Austin said he and his wife thought everyone was out safely but realized after they were out that three were still inside.

“There were so many of them, 10 of them,” said the children’s mother, Samantha Sims, crying outside what remained of her home. “I tried so hard to take care of them.”

“He was just the happiest little fella I ever met in my life,” Austin said of the boy named after him.

Chicago Fire Department. spokesman Larry Langford said the fire began when one of the couple’s 10 children, playing with a lighter in his bedroom, accidentally started his bunk bed on fire. It quickly spread to the rest of the room, despite the parents’ attempts to extinguish the blaze using pots full of water, Langford said.

Two of the children escaped the room where the blaze began, pulled out though a window by firefighters, but died later as a result of smoke inhalation, Langford said.

The firefighters couldn’t get to Dashiyah, whose body couldn’t be recovered until after the fire was out, Langford said. It took about an hour to extinguish the fire.

Seven people and a dog were in the upstairs apartment and were able to get out, said Julius Sutton, who was visiting there.

“The dog started barking, and people were downstairs banging on the door, saying, ‘There’s a fire, there’s a fire, get out,’ ” said Sutton, 35. “The house is totaled up. It’s pretty much destroyed.”
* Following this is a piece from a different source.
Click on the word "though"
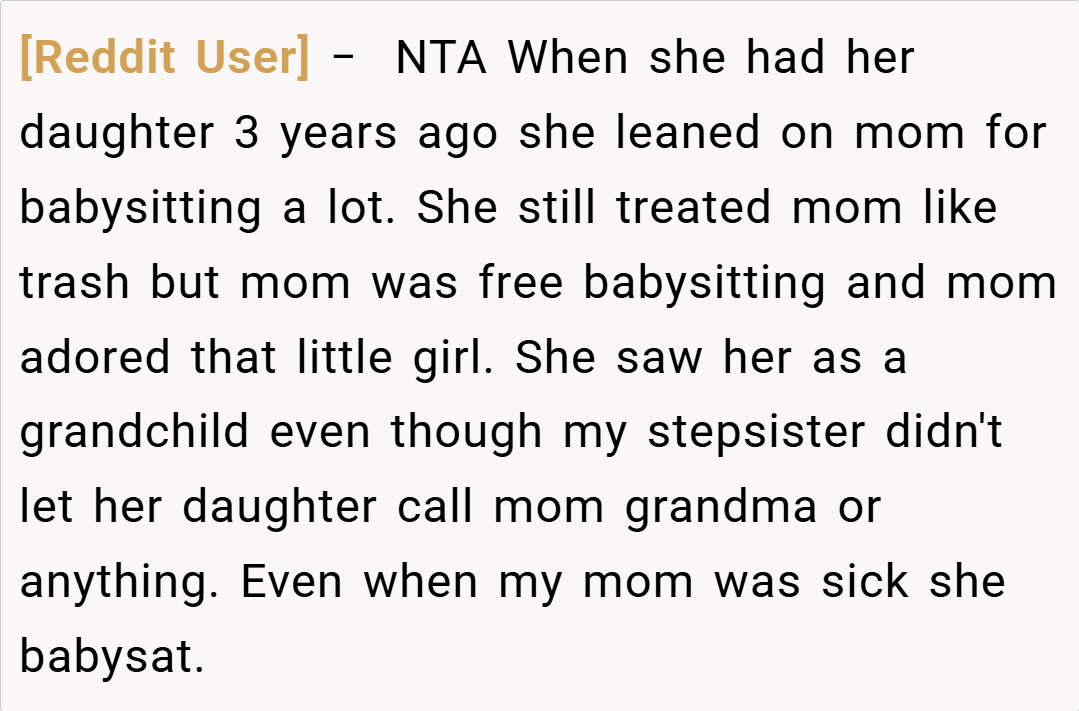Image resolution: width=1079 pixels, height=711 pixels. pos(467,433)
“It just happened so fast,” said Sheila Dorsey, 39, who escaped with her four children. “I’m just glad me and my kids made it out. We tried to go back in and get the other three kids, but the fire was so fast. We were trying to get through the back window, but we couldn’t do it. There was too much fire.
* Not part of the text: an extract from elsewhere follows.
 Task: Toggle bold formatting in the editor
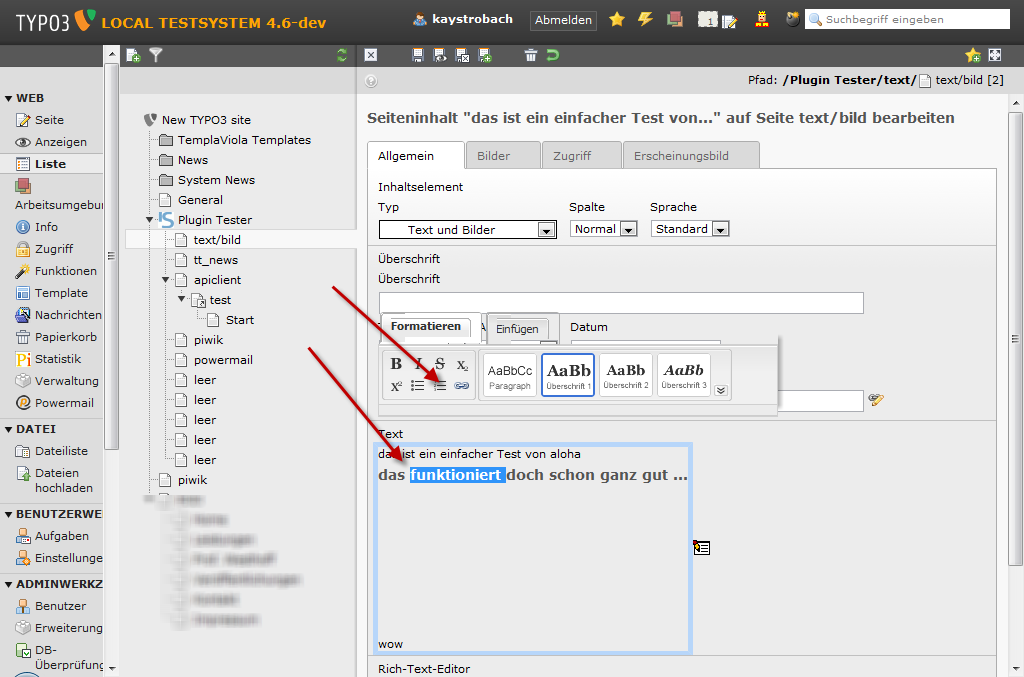pyautogui.click(x=396, y=364)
“Thank God for my dog,” Dorsey added. “It saved our lives.”

When Dorsey’s family was later allowed back into the home to retrieve their belongings, they found the family’s cat, Tigger, alive in an upstairs closet.

The building’s manager, Seronsa Charles, said 17 people actually lived in the building and that each of the two apartments had five bedrooms.

Neighbors gathered up clothes and food to help the bereaved and now-homeless family.

“They’re great parents,” Donna Mack, who lives a few doors away and donated children’s clothes, said of Austin and Sims. “Their kids are always clean and smartly dressed, and Samantha was always with them.”

American Red Cross officials and a CTA warming bus were at the home Thursday morning to help the people displaced by the fire.

“My other kids, they don’t really understand the gravity of the situation,” Austin said, standing outside the warming bus while his children, inside, huddled in blankets against the morning chill. “My wife and I, we don’t have any other options at this point but to wait.”